You’re In All the Best Places…

urinal It’s well known that I like to know how things work. I like to take things apart, I’m obsessed with How It’s Made, and I have a home repair library that rivals the Home Depot.

Yet somehow, until last week, I’d never considered the urinal.

All of a sudden, when the urinal in my staging site overflowed, I needed to fix one. And to fix it, I had to know how it worked. I make it my business to learn these things, and I thought this one should be easy. I know how a toilet works, I know how a sink works, and I’d already identified a problem with the water pressure that prevented two toilets from flushing simultaneously. And I was surrounded by savvy guys, so I thought I’d start by asking them, “Does a urinal flush like a toilet, or drain like a sink?”

This question was universally met with a blank stare. Commonly, the answer was, “Well, you push a button, and water comes out, and then it drains away.” Often, this was followed up with some sort of observation about the personal preference of the speaker for a high or low mounted unit: singles or “troughs”; in a stall or against the wall; personal space; splashback; hands-free or not; walking away before or after the flush, so as to have or avoid the “refreshing mist”; and a variety of other options I’d never considered.

But no answer as to the actual function. Seems you don’t think a lot about it as long as your pee is clearing through well, and clogging without visible stuff in the basin is rare.

Being nothing if not tenacious, I continued to ask every male staffer and volunteer through the door what they knew about urinal functionality. I continued to get more and more information on personal preference. At the conclusion of one of these conversations, one of the gentlemen in question asked me what I do for a living, and I informed him that I work in fundraising and development. “So we’ll probably be reviewing your proposals through our office,” he said to his colleague. He assured me that this particular conversation will have only a beneficial impact on my funding requests. I have to trust him.
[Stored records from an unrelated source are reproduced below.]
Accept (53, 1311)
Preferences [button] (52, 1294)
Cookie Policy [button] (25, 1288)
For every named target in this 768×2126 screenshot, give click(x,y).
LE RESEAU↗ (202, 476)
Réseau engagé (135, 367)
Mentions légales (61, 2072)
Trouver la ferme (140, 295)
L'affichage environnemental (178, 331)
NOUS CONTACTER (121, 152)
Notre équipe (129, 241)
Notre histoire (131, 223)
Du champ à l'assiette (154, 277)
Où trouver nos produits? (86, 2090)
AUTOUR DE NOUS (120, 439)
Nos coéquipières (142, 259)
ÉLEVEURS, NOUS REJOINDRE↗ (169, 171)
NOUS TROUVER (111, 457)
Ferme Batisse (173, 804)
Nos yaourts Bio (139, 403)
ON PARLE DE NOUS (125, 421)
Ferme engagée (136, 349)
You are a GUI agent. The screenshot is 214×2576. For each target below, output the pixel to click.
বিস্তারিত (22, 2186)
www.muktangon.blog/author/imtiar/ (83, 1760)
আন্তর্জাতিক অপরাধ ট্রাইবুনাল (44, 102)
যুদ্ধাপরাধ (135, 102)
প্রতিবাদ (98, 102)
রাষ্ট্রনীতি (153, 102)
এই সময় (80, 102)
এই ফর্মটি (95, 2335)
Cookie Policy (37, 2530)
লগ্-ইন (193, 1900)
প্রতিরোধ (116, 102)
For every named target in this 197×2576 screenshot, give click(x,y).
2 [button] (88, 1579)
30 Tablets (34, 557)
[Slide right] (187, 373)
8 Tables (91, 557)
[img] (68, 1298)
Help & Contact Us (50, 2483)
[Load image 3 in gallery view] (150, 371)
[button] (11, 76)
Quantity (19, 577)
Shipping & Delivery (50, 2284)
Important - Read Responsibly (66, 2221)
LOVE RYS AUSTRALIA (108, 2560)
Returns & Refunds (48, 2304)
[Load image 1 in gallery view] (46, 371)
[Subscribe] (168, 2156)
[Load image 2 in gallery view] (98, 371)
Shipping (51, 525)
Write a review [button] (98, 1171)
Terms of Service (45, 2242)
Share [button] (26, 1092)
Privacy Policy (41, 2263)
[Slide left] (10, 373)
I’ve since learned that (1) urinals flush like a toilet, (2) some are on an automatic interval flushing, and thus might not be broken, and (3) that the mesh basket thingy can slide around, thereby allowing miscleaneous items to clog the plumbing. Any of these could have been the issue, or any combination thereof. But in the time crunch I was under the best option seemed to be to close the stall and let people suffer with other toilet options. But I have been disabused of the notion that all urinals are the same, and have had a hole in my sphere of knowledge filled with more detail than I could have ever hoped for.
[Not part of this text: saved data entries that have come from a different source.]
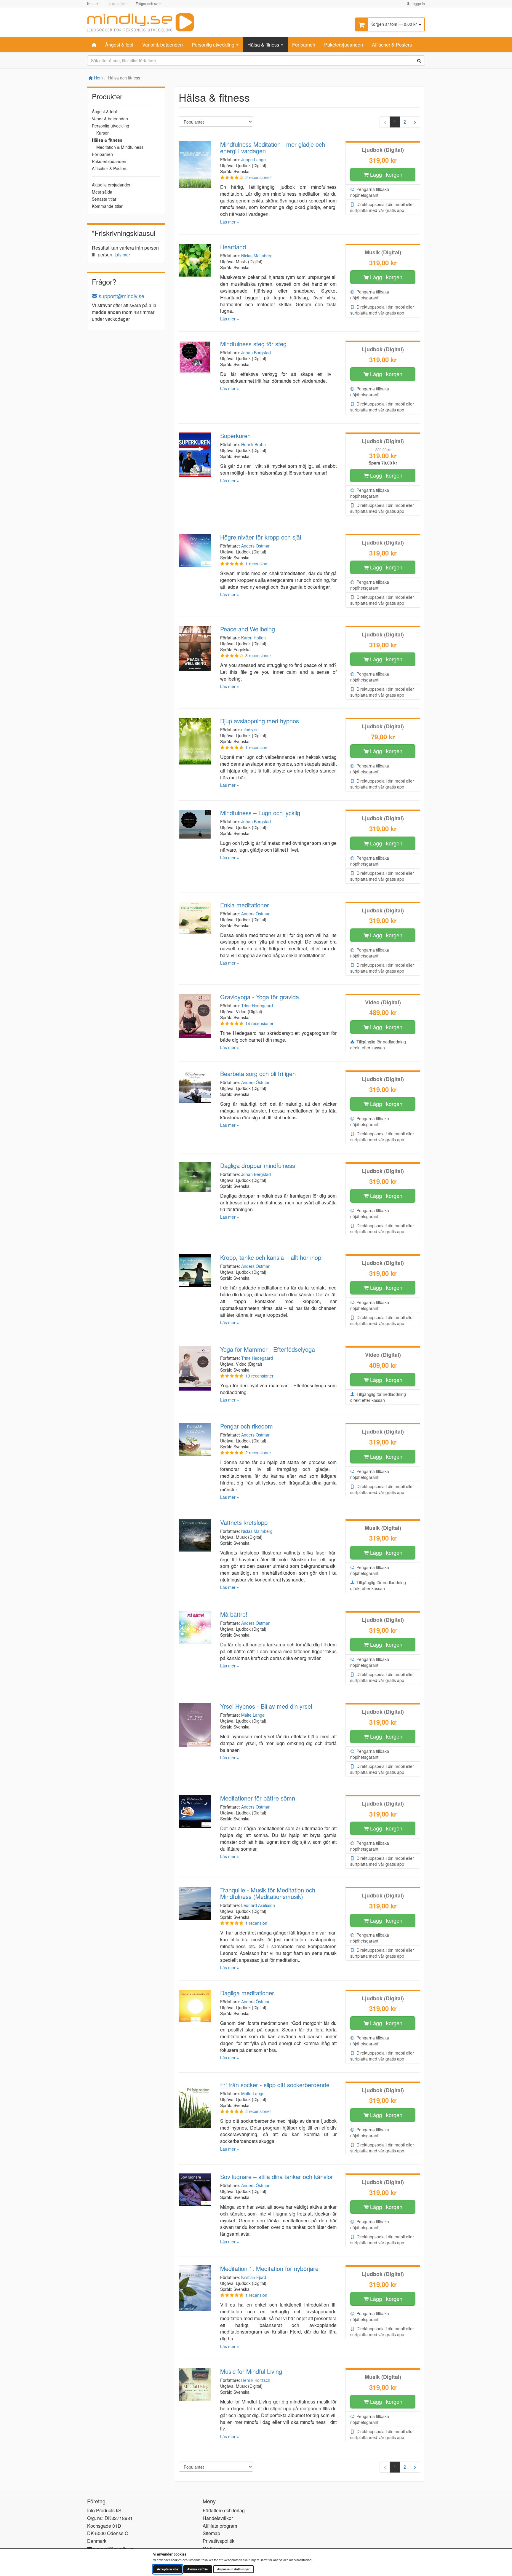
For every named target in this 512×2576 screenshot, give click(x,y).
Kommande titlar (107, 206)
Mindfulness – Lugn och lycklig (260, 812)
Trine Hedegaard (257, 1005)
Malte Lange (253, 1715)
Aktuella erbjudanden (112, 185)
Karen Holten (253, 638)
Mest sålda (102, 192)
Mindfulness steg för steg (253, 343)
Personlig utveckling (214, 44)
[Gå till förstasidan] (140, 21)
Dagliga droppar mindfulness (257, 1165)
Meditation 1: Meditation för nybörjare (269, 2268)
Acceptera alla (167, 2569)
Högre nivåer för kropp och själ (260, 537)
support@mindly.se (120, 296)
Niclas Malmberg (257, 255)
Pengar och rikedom (246, 1426)
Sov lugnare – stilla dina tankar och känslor (276, 2176)
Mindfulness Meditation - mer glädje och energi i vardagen (272, 147)
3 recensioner (258, 655)
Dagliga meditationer (247, 1992)
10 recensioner (259, 1376)
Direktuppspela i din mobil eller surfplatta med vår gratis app (382, 207)
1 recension (256, 563)
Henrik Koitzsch (255, 2380)
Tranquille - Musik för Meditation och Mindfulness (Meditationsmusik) (267, 1893)
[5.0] (231, 563)
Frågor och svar (148, 3)
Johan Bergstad (256, 352)
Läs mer (122, 255)
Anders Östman (256, 546)
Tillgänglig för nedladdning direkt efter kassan (378, 1045)
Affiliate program (220, 2525)
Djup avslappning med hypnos (259, 720)
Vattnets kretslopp (244, 1522)
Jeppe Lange (253, 159)
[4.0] (231, 177)
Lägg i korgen (385, 174)
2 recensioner (258, 177)
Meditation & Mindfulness (119, 147)
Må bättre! (233, 1614)
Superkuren (235, 435)
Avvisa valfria (197, 2569)
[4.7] (231, 1023)
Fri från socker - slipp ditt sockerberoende (274, 2084)
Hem (98, 78)
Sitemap (211, 2533)
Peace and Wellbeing (247, 629)
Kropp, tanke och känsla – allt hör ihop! (271, 1257)
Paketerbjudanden (343, 44)
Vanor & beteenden (162, 44)
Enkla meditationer (244, 905)
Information (117, 3)
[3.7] (231, 655)
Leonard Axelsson (258, 1905)
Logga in (417, 3)
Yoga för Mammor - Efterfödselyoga (267, 1349)
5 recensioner (258, 2111)
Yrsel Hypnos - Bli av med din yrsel (266, 1706)
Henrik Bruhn (253, 444)
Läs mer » (229, 222)
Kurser (102, 133)
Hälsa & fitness (263, 44)
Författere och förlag (224, 2510)
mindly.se (250, 729)
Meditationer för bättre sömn (257, 1798)
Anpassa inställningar (233, 2569)
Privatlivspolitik (218, 2540)
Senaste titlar (104, 199)
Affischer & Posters (392, 44)
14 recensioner (259, 1023)
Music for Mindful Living (251, 2371)
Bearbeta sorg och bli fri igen (258, 1073)
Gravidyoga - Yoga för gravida (259, 996)
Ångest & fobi (119, 44)
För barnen (303, 44)
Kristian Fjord (253, 2277)
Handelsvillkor (218, 2518)
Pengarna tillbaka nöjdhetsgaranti (369, 192)
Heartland (233, 246)
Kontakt (93, 3)
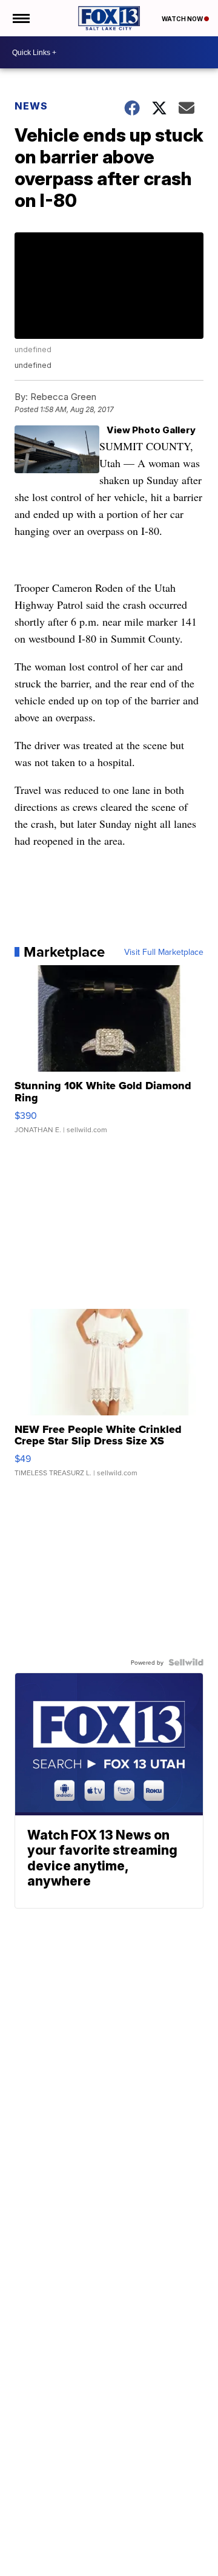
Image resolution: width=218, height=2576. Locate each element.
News (31, 106)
3 responses to “You’re In All the Best Places…

  1. During this entire disaster you didn’t ask ME. I also like to know how things work, and could have informed you that they do in fact flush like a toilet. The problem with the urinal was that somebody put a piece of the brown paper towel used for washing hands (doesn’t break down easily in water) into the urinal, and it then got caught in the drain pipe. Unfortunately, using the plunger wasn’t very helpful at getting it out. Drano would have been better.

    Then again, I think I was napping during the urinal crisis.


  2. Ned, I knew you were the man for the job. But we’d sent you off somewhere important. That information would have been quite helpful, though. Next time I’ll call on you and your missing sense of smell. And if there’s a next time, something in my life has gone horribly awry.

  3. Funny, the question was never posed to me either… Instead you just all amped up about looking like a dude.

    I probably would have just gone and found Ned anyway.